Daisy Bertenshaw (born 2 December 1996), also known as Chinchilla (stylised in all caps), is a British singer and rapper.

== Early life ==
Born and raised in London, both her parents worked as actors. While she was at school, she played in a band with six of her friends. She enrolled in a creative artistry course at Metropolis Studios, run by the music college ACM, she graduated in 2018 with a degree in Music Industry Practice.

== Career ==
Chinchilla independently released her debut single "Elements" in 2019, and her debut EP Awakening in 2020, receiving positive coverage with Clashs Robin Murray describing it as "remarkable introduction" and "an empowering document from the pop polymath". Released on August 13, 2021 Bertenshaw's second EP Moon Maintenance for Dummies was met with positive reviews from music critics. "ASBO" magazine's Connor Fogarty wrote that "true to her eclectic, one-of-a-kind style, each track delivers a generous handful of different genre influences and bravado, ranging all the way from country to nineties R&B."

Bertenshaw auditioned for the twelfth series of The Voice UK, where she performed "I Put a Spell on You" at the blind auditions. Judges will.i.am, Anne-Marie, and Olly Murs turned around for her. She opted to join Anne-Marie. In the callbacks she competed against Lil Shakz, Ryan Barton and Nia Ekanem performing the song "Virtual Insanity" where she was eliminated.

Performances on The Voice UK
| Performed | Song | Original Artist | Result |
|---|---|---|---|
| Blind Audition | "I Put a Spell on You" | Screamin' Jay Hawkins | Joined Team Anne-Marie |
| Callbacks | "Virtual Insanity" | Jamiroquai | Eliminated |

In April 2023, Bertenshaw released her most successful single to date "Little Girl Gone". The track managed to peak at number 91 on UK's 'update' chart as well as it helped her to become the first female soloist in the Billboard 's Emerging Artists chart's six-year history to debut at number 1. The track also serves as the lead single for her third extended play.
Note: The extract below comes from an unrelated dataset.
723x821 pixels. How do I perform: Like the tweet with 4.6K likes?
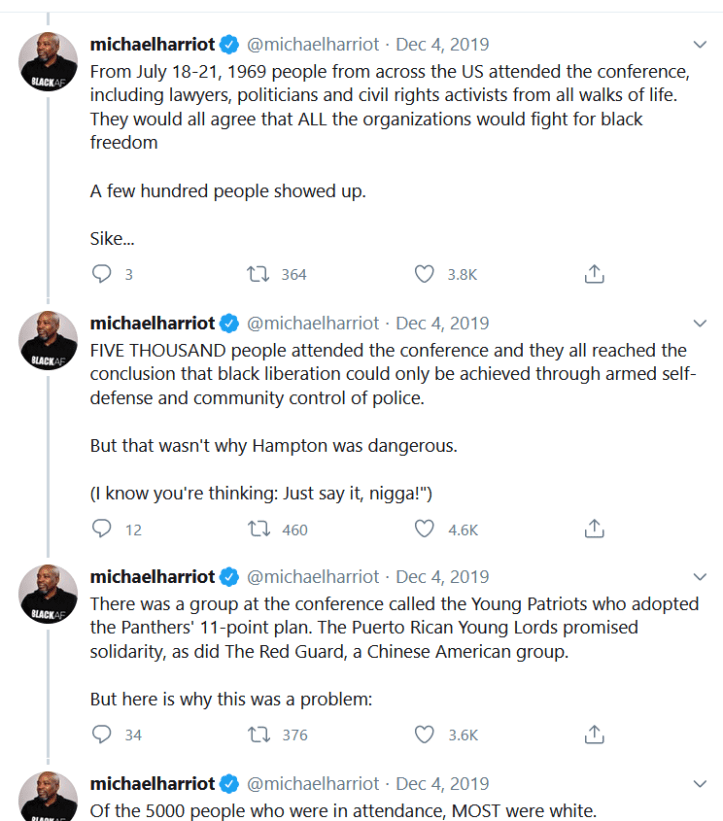[x=425, y=529]
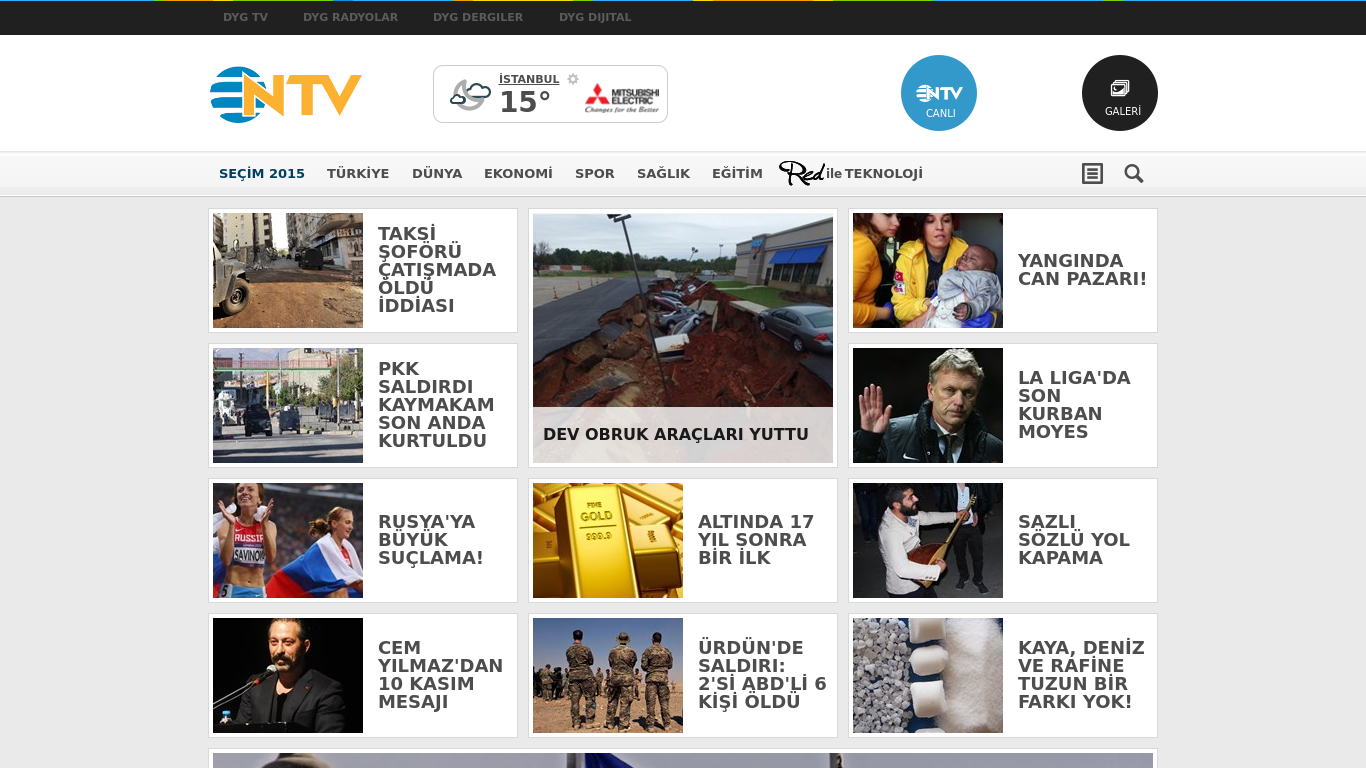Viewport: 1366px width, 768px height.
Task: Select the EKONOMİ menu item
Action: pos(518,173)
On March 19, 2024, Bertenshaw released "MF Diamond". When speaking about the track's music video, Chinchilla stated "I wanted to make something inclusive without being corny or cliché. Something about elderly/older women makes me think of diamonds." Her third extended play Flytrap was announced in May 2024, and subsequently released in June that year.

== Artistry ==
Bertenshaw's music touches on alternative pop and R&B, but she herself described her music as "feisty-pop".

CHINCHILLA's logo

She also stated that "the biggest word that ties together my whole sound and project is empowerment." Bertenshaw cited Prince, Alabama Shakes, 070 Shake and Bon Iver as her influences. She also stated that her "biggest" influences are Beyonce, Rihanna, Janis Joplin and Aretha Franklin.

== Discography ==

===EPs===

| Title | Details | Peak chart positions |
UK DL
| Awakening | Released: 17 April 2020; Label: Chinchilla Ltd.; Format: Digital download, streaming; | — |
| Moon Maintenance for Dummies | Released: 13 August 2021; Label: Columbia; Format: Digital download, streaming; | — |
| Flytrap | Released: 7 June 2024; Label: Chinchilla Ltd, Island, Republic; Format: Digital download, streaming; | 42 |
| Live: Summer '24 | Released: 13 December 2024; Label: Chinchilla Ltd, Island, Republic; Format: Digital download, streaming; | — |
| Ok As I Am: The Trilogy | Released: 12 September 2025; Label: Chinchilla Ltd, Island, Republic; Format: Vinyl, digital download, streaming; | — |

===Singles===

==== As lead artist ====

Title: Year; Peak chart positions; Certifications; Album
UK DL: NZ Hot; US Bub.; US Dig.
"Elements": 2019; —; —; —; —; Non-album singles
"Fabulous": —; —; —; —
"Demand Respect": —; —; —; —
"Cold Water": —; —; —; —
"How to Be Me" (with Ren): —; —; —; —
"The Lockdown Getdown": 2020; —; —; —; —
"Fingers": 2021; —; —; —; —; Moon Maintenance for Dummies
"Chalk Outlines" (with Ren): —; —; —; —; Non-album single
"Little Girl Gone": 2023; 17; 6; 10; 3; BPI: Silver; RIAA: Gold; RMNZ: Gold;; Flytrap
"Cut You Off": —; —; —; —
"MF Diamond": 2024; —; —; —; —
"1:5": —; —; —; —
"The Chain": —; —; —; —; My Lady Jane
"Do You See Me Now" (with Isobel Waller-Bridge): —; —; —; —; Sweetpea
"Avoidance": 2025; —; —; —; —; Ok As I Am: The Trilogy
"Ok As I Am": —; —; —; —
"To Have & Hold": —; —; —; —
"Dog Eat Dog": 2026; —; —; —; —; TBA
"Viper": —; —; —; —
"—" denotes a recording that did not chart or was not released in that territory.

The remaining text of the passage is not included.